Talking politics with Jack Antaramian
If you go:
What: Democratic vice presidential candidate Joe Biden rally
When: 5:30 p.m. Wednesday, October 8, 2008
Where: Alico Arena, 10501 FGCU Blvd. S. in Estero
Tickets: All tickets have been given out. The arena opens at 3 p.m. Public parking is limited, but there is an overflow lot at Germain Arena, 11000 Everblades Parkway in Estero. Carpooling is encouraged.
Don’t Bring: Bags are discouraged, and signs and banners aren’t allowed. Please limit personal items.
NAPLES — Forgot to get a ticket for Joe Biden’s rally in Estero this evening? Tough luck.
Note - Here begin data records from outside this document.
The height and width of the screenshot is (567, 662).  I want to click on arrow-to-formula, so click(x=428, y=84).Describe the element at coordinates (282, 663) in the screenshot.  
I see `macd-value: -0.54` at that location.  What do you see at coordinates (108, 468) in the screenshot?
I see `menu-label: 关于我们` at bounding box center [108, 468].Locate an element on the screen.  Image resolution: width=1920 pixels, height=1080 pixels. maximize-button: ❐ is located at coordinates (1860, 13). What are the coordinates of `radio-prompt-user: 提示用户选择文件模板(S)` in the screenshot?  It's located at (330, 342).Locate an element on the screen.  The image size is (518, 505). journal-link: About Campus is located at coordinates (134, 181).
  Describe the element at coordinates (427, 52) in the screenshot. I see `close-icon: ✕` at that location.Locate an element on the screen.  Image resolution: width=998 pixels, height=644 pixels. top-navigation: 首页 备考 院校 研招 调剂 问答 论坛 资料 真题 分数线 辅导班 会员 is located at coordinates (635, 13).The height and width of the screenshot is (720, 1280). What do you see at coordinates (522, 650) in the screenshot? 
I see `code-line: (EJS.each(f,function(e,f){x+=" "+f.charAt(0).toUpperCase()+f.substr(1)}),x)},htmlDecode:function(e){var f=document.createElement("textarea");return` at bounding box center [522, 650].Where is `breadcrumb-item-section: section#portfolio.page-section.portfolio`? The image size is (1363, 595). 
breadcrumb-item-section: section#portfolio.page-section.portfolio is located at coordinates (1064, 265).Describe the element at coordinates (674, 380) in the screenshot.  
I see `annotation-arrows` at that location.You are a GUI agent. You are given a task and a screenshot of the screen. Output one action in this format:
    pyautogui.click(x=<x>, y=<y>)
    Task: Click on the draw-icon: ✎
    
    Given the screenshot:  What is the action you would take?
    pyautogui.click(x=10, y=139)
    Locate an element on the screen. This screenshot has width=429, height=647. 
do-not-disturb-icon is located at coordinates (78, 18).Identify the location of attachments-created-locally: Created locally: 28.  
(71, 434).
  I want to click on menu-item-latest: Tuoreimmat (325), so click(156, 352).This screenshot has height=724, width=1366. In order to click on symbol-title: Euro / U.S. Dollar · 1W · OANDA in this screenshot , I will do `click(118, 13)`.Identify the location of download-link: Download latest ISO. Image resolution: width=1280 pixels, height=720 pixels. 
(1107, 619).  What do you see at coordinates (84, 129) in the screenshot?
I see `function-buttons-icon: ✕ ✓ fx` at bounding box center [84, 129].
All tickets for the event have been given out, the Barack Obama campaign said Tuesday night.
Ticketless souls who want to hear the Democrats’ vice presidential pick can stop by Alico Arena before the program starts at 5:30 p.m., but they should know they may not get in, said Adrianne Marsh, a campaign spokeswoman. The arena, which is on the Florida Gulf Coast University campus, holds about 4,500 people.
The rally is part of Biden’s swing through Southwest Florida and comes two days after Gov. Sarah Palin, the Republican pick for vice president, fired up a crowd of close to 9,000 people at Germain Arena.
Biden will also attend a Naples fundraiser hosted by developer Jack Antaramian.
The local interest in both campaigns comes at a time when thousands of vacant homes in Lee and Collier counties stand as proof of the region’s economic troubles. Biden will focus his speech on the economy’s woes and its future, according to a campaign statement, and the economy was certainly on the minds of many Democratic volunteers at Alico Arena on Tuesday.
“There’s no jobs, nothing,” said volunteer Tonya Rodreguez of Fort Myers. “It used to be that you could open the Sunday paper and see a book of jobs.”
Democratic presidential hopeful Barack Obama will look out for the middle class, she said: “He’s going to help the normal people.”
Rodreguez and about 20 other volunteers, students and kids spent the afternoon preparing for the rally, creating signs and slogans (the campaign isn’t allowing homemade banners). As they painted with brush and finger, they cited many goals that made them support Obama, from fixing the troubled economy to restoring respect for the Constitution.
Sitting on the arena’s floor, 10-year-old Jenna Suid of Naples had this to say about the Republican ticket’s position on the environment: “McCain, he doesn’t care about global warming — and Palin, she doesn’t believe it.”
Others said they were also upset by how the Bush administration has, as they saw it, trampled the rule of law.
One was junior Brian Ford, who helped start the university’s Students for Barack Obama club over the summer, and now leads it.
“I want someone who respected the Constitution,” said Ford, who is studying political science and sociology. “I think we’ve had the most secretive administration in a while.”
Volunteer Kelly Lawrence, an English teacher at Edison Community College, cited President Bush’s wiretapping program and the administration’s secretiveness as key problems.
“Without some sort of transparency, we can’t have a democracy,” she said.
Erin Darmody, 19, said the event was the first time she’s been involved with a political campaign.
She’s concerned about where America’s energy will come from in the future, and thinks that Obama and Biden will do better solving that problem than their opponents.
“Joe Biden’s been looking at alternative fuel since forever,” she said, painting a “You go Joe!” sign in broad blue strokes.
She wasn’t voting Democratic without giving the other side a chance — she also tuned into Palin’s rally on Monday.
But parts of it just upset her.
“I don’t really like ‘Drill, baby, drill,’” Darmody said of Palin’s call for off-shore oil rigs. “I was screaming at the TV when she was saying how she wanted to drill.”
Volunteer Joanie Freeman was just happy people seem engaged in their government again: “I think this is the most important election of my 60 years.”